[Records from a dataset]

┏━━

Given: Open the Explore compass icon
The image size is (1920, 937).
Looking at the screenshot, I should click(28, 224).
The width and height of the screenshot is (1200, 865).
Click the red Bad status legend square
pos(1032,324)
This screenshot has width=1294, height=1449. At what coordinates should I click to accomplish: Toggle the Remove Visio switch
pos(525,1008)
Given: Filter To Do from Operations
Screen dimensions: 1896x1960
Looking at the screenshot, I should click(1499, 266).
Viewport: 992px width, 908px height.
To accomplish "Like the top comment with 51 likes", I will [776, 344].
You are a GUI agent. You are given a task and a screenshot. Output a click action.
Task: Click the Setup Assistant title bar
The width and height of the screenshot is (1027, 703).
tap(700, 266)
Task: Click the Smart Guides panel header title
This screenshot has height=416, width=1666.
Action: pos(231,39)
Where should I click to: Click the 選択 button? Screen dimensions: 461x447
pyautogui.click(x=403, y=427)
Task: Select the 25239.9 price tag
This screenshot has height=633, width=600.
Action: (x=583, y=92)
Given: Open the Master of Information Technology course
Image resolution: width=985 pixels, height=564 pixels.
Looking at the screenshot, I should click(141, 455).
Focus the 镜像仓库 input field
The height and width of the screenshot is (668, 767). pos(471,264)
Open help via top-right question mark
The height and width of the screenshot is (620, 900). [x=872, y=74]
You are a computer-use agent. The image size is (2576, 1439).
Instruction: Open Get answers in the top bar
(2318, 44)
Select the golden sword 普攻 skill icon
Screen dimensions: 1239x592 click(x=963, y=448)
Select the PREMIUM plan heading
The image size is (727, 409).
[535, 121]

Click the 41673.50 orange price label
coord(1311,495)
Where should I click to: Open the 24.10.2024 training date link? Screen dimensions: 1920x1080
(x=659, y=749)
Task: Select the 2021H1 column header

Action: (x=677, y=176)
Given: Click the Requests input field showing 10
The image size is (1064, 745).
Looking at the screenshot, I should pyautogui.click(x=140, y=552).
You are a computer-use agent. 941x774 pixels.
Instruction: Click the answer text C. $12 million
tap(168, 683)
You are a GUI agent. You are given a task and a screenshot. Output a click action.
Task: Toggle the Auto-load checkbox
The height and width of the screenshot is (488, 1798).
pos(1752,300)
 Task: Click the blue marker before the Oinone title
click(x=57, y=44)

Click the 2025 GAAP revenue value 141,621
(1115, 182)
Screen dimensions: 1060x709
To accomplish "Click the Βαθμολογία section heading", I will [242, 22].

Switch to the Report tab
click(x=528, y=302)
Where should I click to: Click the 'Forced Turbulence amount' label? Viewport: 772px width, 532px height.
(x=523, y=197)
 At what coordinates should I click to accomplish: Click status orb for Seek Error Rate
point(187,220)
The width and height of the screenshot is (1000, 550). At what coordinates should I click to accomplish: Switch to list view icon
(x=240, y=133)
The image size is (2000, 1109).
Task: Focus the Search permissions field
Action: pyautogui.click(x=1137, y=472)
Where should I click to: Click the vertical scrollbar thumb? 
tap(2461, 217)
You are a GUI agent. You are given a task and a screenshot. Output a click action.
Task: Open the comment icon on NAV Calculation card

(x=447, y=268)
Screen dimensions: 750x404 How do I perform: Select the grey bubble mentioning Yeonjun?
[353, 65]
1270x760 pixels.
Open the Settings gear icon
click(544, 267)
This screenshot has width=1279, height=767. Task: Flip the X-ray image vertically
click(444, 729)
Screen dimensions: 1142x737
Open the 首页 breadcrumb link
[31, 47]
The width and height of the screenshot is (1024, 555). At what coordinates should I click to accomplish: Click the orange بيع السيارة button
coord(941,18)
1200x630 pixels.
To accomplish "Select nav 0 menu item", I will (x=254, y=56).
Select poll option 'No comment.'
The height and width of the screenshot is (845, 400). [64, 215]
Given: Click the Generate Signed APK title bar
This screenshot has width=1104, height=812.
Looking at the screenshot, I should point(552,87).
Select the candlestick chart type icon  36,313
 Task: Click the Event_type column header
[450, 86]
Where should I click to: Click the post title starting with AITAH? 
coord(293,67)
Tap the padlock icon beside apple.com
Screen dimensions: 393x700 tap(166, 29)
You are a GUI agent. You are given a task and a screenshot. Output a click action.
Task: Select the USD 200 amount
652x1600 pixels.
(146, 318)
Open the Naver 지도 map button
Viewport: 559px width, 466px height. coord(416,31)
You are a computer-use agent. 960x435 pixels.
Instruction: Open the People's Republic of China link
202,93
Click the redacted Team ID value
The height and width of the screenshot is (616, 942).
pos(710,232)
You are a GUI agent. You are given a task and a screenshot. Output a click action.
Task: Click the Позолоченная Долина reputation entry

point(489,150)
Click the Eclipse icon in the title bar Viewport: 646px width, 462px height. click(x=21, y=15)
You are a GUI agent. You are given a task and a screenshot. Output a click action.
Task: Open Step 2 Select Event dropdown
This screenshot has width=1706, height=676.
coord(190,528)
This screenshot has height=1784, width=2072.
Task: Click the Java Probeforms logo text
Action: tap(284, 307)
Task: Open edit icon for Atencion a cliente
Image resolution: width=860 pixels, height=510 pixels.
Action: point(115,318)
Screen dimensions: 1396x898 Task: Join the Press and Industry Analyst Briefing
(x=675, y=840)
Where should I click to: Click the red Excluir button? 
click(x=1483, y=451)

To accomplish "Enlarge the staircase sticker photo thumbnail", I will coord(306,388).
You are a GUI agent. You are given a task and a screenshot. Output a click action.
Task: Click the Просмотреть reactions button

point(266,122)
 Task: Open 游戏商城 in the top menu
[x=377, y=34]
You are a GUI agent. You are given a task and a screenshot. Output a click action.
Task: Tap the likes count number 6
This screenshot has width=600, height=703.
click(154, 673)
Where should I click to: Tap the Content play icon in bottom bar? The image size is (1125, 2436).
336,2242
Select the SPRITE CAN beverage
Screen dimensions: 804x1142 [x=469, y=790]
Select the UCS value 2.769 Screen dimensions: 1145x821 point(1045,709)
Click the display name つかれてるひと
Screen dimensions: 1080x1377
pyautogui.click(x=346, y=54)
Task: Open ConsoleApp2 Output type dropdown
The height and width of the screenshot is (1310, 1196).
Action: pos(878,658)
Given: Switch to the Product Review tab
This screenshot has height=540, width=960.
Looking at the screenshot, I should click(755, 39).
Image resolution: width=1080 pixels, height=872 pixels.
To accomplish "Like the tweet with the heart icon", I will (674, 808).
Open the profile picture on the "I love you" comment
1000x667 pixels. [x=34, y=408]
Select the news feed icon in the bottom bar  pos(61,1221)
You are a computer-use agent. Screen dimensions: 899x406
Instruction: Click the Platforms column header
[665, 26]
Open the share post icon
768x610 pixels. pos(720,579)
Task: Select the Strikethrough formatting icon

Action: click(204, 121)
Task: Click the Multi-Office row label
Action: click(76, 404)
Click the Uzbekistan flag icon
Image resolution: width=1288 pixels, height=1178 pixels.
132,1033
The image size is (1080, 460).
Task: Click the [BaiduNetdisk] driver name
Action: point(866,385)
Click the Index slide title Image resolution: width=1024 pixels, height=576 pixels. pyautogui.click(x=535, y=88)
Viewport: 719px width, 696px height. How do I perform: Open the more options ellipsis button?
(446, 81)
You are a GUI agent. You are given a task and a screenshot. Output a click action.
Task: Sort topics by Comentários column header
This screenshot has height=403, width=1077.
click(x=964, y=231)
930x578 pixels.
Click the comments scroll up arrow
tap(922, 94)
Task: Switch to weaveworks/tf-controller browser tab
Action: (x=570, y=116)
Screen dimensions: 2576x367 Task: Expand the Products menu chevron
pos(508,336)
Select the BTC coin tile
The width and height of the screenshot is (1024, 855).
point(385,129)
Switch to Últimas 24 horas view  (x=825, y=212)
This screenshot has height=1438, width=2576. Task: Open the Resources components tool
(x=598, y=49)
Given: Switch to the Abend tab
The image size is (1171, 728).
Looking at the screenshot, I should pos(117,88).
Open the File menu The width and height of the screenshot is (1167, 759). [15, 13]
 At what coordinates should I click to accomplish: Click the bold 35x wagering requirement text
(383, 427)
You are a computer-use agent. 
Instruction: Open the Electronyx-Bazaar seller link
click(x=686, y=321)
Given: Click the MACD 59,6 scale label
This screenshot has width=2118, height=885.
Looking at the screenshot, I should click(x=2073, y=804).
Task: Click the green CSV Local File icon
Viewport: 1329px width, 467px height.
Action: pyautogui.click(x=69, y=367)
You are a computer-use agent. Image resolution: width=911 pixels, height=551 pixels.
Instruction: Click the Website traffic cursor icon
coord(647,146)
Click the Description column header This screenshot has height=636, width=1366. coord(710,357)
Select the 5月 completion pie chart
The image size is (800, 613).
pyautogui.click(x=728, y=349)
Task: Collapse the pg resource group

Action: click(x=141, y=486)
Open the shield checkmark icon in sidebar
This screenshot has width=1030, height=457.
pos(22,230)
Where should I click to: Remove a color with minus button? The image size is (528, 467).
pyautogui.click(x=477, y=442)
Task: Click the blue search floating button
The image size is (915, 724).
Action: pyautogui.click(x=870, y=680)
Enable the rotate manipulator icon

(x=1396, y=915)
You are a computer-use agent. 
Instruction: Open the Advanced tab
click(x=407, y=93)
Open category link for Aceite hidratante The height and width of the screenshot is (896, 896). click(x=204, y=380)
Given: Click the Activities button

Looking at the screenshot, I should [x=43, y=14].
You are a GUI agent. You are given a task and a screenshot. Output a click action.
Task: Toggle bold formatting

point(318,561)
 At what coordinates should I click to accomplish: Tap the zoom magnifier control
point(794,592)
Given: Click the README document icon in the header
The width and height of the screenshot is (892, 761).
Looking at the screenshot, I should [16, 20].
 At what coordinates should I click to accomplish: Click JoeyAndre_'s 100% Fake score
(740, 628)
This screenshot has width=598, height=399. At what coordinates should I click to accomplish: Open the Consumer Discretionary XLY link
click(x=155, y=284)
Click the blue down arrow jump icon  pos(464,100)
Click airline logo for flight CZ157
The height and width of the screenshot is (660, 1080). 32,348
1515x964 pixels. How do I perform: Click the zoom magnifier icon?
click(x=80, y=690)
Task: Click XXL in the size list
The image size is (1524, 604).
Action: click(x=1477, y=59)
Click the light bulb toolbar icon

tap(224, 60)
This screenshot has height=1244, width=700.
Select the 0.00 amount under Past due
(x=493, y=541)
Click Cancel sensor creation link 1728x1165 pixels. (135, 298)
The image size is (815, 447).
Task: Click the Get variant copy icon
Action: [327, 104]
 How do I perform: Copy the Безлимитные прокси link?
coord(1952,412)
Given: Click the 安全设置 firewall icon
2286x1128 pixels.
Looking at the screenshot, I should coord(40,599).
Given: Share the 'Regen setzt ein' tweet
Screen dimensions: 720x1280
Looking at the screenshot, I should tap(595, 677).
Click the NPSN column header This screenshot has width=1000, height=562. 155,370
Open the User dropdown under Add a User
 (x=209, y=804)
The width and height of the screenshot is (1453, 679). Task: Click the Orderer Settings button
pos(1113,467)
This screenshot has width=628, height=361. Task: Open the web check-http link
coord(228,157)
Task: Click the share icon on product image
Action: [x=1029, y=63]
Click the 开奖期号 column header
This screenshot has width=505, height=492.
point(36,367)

┗━━

» **Instructions to follow**
Copy out the lines of the records from the one containing "You are a computer-use agent. Image" through the one containing "tap(224, 60)", keeping both of those lines.

» **Complete answer**
You are a computer-use agent. Image resolution: width=911 pixels, height=551 pixels.
Instruction: Click the Website traffic cursor icon
coord(647,146)
Click the Description column header This screenshot has height=636, width=1366. coord(710,357)
Select the 5月 completion pie chart
The image size is (800, 613).
pyautogui.click(x=728, y=349)
Task: Collapse the pg resource group

Action: click(x=141, y=486)
Open the shield checkmark icon in sidebar
This screenshot has width=1030, height=457.
pos(22,230)
Where should I click to: Remove a color with minus button? The image size is (528, 467).
pyautogui.click(x=477, y=442)
Task: Click the blue search floating button
The image size is (915, 724).
Action: pyautogui.click(x=870, y=680)
Enable the rotate manipulator icon

(x=1396, y=915)
You are a computer-use agent. 
Instruction: Open the Advanced tab
click(x=407, y=93)
Open category link for Aceite hidratante The height and width of the screenshot is (896, 896). click(x=204, y=380)
Given: Click the Activities button

Looking at the screenshot, I should [x=43, y=14].
You are a GUI agent. You are given a task and a screenshot. Output a click action.
Task: Toggle bold formatting

point(318,561)
 At what coordinates should I click to accomplish: Tap the zoom magnifier control
point(794,592)
Given: Click the README document icon in the header
The width and height of the screenshot is (892, 761).
Looking at the screenshot, I should [16, 20].
 At what coordinates should I click to accomplish: Click JoeyAndre_'s 100% Fake score
(740, 628)
This screenshot has width=598, height=399. At what coordinates should I click to accomplish: Open the Consumer Discretionary XLY link
click(x=155, y=284)
Click the blue down arrow jump icon  pos(464,100)
Click airline logo for flight CZ157
The height and width of the screenshot is (660, 1080). 32,348
1515x964 pixels. How do I perform: Click the zoom magnifier icon?
click(x=80, y=690)
Task: Click XXL in the size list
The image size is (1524, 604).
Action: click(x=1477, y=59)
Click the light bulb toolbar icon

tap(224, 60)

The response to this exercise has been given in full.